TOM is a forum for graduate students to present their research in semantic theory, and there are invited talks by faculty in associated universities. The invited speakers this year are Dr. Lisa Matthewson (UBC), Dr. Dana Isac (Concordia), and Dr. Daphna Heller (University of Toronto).
There is no fee, but we ask that you register (below **) to help us finalize our lunch & dinner details.
Breakfast and lunch will be provided during the conference.
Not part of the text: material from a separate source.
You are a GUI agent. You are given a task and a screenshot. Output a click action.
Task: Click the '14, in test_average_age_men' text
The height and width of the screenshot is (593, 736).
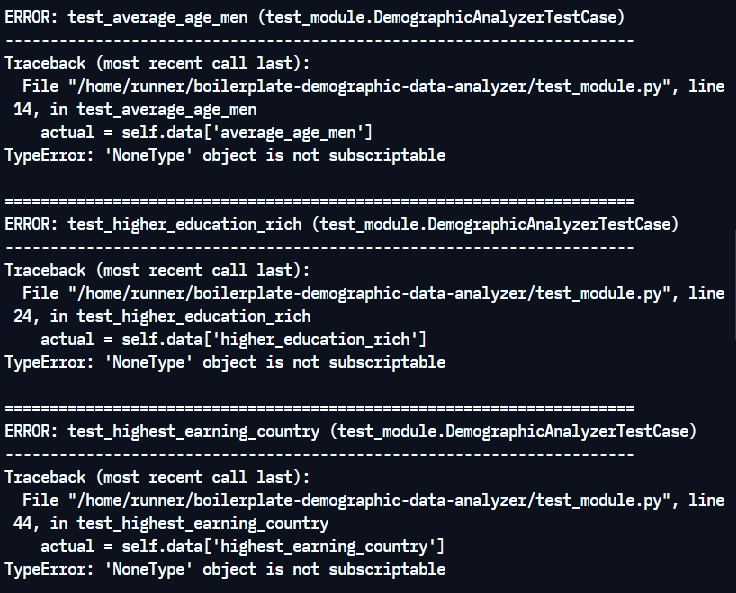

We plan to hold an informal dinner at a nearby restaurant after the conference. Please indicate (below **) whether you wish to join us or not so we can make appropriate reservations.
Call for papers:
TOM 8 will accept abstracts for talks and posters. Talks will be 20 minutes long with 10 minutes for questions (invited talks will be 30 minutes with 15 minutes for questions). Abstracts should be maximum one-page in length, with at least one-inch margins and 12 point font (Times or equivalent). Send your abstract to the contact person in your area, and specify whether you would like to be considered for a talk, a poster, or both. Abstracts are due on March 8 2015, and authors will be notified as soon as possible after this date.
** REGISTER: To register for Tom 8 please click here.
All events take place in Dunton Tower 2203 unless otherwise noted. This is the seminar room on the 22nd floor of Dunton Tower.
9:30-10:00: Welcome and breakfast
10:00-10:45: Invited talk, Daniela Isac, Conrodia University
Title: Are Imperatives Modal? A View from Syntax
Abstract: It has been noted repeatedly in the literature (Huntley 1982, 1984, Davies 1986, Wilson and Sperber 1988, Ninan 2005, Han 1998, etc.) that imperatives have a modal dimension, given that they present a proposition as a possible and desirable state of affairs. However, the opinion that imperatives are modal is not shared by all researchers (see for example, Portner 2007). In this talk I will argue that the view that imperatives are modal is supported by syntactic factors.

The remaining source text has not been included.